Un autre aspect inquiétant est le phénomène des violences sexuelles et basées sur le genre (VSBG). L’EMMUS VI estime que 28 % des femmes âgées de 15 à 49 ans ont été victimes de violences sexuelles au cours de leur vie. Ce chiffre a augmenté ces dernières années, aggravé par l’insécurité dans le pays, en particulier dans la zone métropolitaine de Port-au-Prince. En 2024, le nombre de victimes de violences basées sur le genre a quintuplé, passant de 250 en janvier à 1 543 en mars.

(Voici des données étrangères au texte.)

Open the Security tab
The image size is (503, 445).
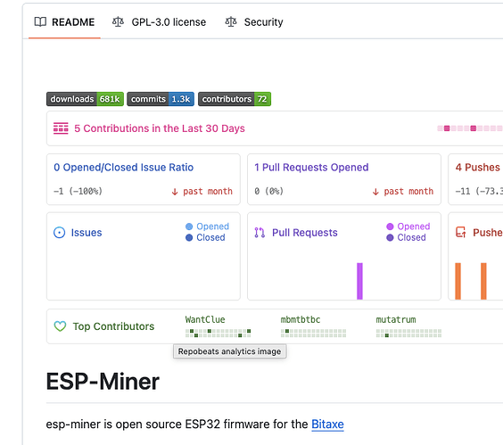click(254, 22)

Une mobilisation attendue dans les écoles
Dr Steve Smith, responsable des services de prévention au PNLS, a réaffirmé le rôle central des enseignants dans la lutte contre le VIH et la tuberculose. « Le secteur éducatif a le pouvoir de transformer des vies en inculquant les bonnes pratiques », a-t-il souligné. Dr Smith a notamment insisté sur l’importance d’une utilisation correcte des préservatifs et sur des stratégies préventives comme la PrEP, encore sous-utilisée en Haïti.
Dans un discours énergique, le directeur pays de l’ONUSIDA, Dr Christian Mouala, a mis l’accent sur l’urgence d’agir. « Il est temps que l’éducation devienne un pilier dans la lutte contre le VIH et les violences basées sur le genre », a-t-il affirmé. Selon lui, les comportements à risque des jeunes sont souvent liés à un manque criant d’information.

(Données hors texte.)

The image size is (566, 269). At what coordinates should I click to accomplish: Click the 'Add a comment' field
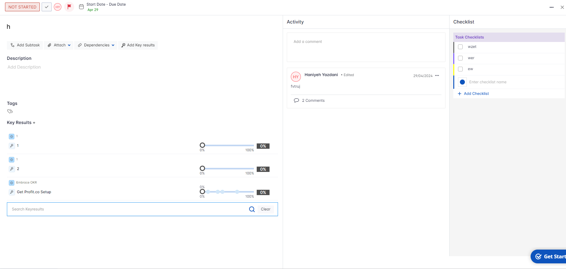[x=366, y=47]
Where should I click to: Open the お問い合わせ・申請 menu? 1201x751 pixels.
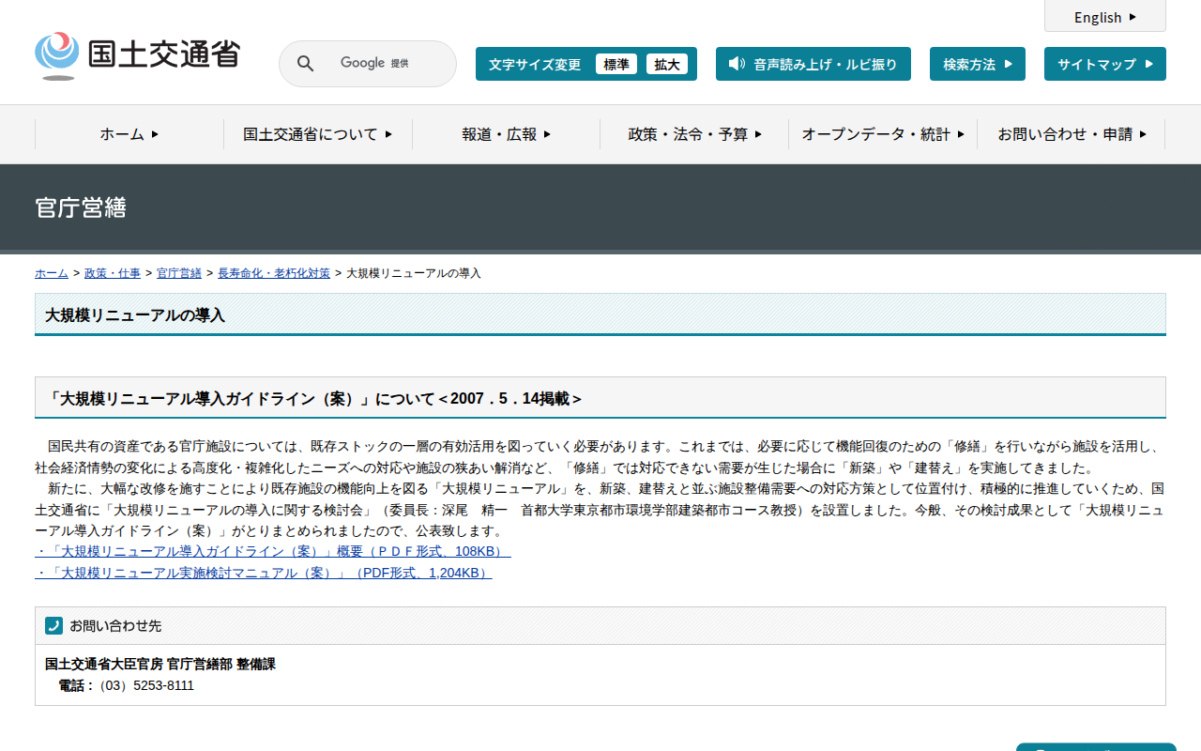pos(1071,134)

De son côté, le président du Rotary Club de Juvénat, Dr Harry Junior Beauvais, facilitateur de cette journée d’information et de sensibilisation, a captivé l’audience avec une présentation interactive sur les liens entre VIH, tuberculose et violences basées sur le genre. « Ces problèmes ne sont pas isolés, ils sont interconnectés », a-t-il expliqué, en détaillant les conséquences des grossesses précoces, comme l’abandon scolaire et l’exploitation sexuelle.

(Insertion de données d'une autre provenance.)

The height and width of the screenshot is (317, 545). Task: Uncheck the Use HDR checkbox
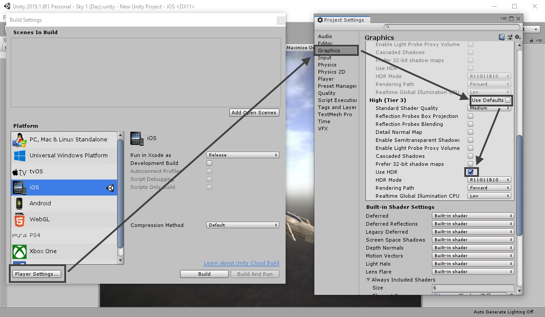pos(471,172)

La sensibilisation des élèves : une priorité
Quelques jours après l’atelier, soit le jeudi 19 décembre, une session de sensibilisation a réuni 200 élèves des classes NS1 à NS4. Les conférences sur les IST, le VIH/SIDA et les violences basées sur le genre ont donné lieu à des échanges interactifs. « J’ai appris comment me protéger et aider mes amis », a déclaré une élève de NS3. Pour elle, ces activités visent à créer une nouvelle génération plus consciente et engagée.
Et après ?
Cet atelier marque le début d’une campagne ambitieuse pour transformer les écoles en véritables bastions de prévention et d’éducation. Konesans Fanmi prévoit d’étendre ces ateliers à d’autres régions et de renforcer les capacités des enseignants grâce à des formations continues. Un réseau d’écoles partenaires engagé dans la promotion de la santé sexuelle et reproductive (SSR), la prévention du VIH et les grossesses précoces est ainsi constitué. Il servira de levier dans la dynamique de plaidoirie pour l’intégration formelle de la santé sexuelle et reproductive dans les programmes scolaires. Et c’est dans ce cadre, que Konesans Fanmi se propose de poursuivre la mobilisation du secteur éducatif déjà entamée, en vue d’actions de plaidoyer auprès des décideurs concernés.